Memphis City Council to vote on ordinances regarding protections for Memphis Sand Aquifer
MEMPHIS, Tenn. (WMC) - Memphis City Council is meeting Tuesday to discuss passing three city ordinances that would protect the Memphis Sand Aquifer which would also protect the city’s drinking water.
This comes as the city has worked to battle the production of the Byhalia Connection Pipeline, a crude oil pipeline stretching 49 miles through several Memphis neighborhoods and parts of North Mississippi.
One of the ordinances states, “Oil pipelines shall be no closer than 1,500 feet of any school, place of worship, park, family recreation center, or any residential use.”

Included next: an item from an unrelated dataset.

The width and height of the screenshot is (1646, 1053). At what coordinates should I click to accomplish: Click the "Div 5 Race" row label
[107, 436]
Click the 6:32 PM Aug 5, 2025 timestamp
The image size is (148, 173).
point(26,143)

Another is to further protect the aquifer. City council member Jeff Warren, who is sponsoring this ordinance, said protecting the city’s water supply is a health issue.
One of the proposed ordinances would also establish a review board, requiring any company interested in installing a pipeline in the Memphis sand aquifer to adhere to certain guidelines.
Memphis Community Against the Pipeline (MCAP) spoke out once more regarding the approval of city ordinances during a virtual news conference Tuesday morning.
MCAP demands the city needs protection for its natural resources. The vote has been delayed several times but the group is hoping the ordinances will pass unanimously among the council today.
Plains All American Pipeline, the company behind the Byhalia Connection Pipeline, said it is no longer pursuing the project, “due to lower US oil production resulting from the COVID-19 pandemic.”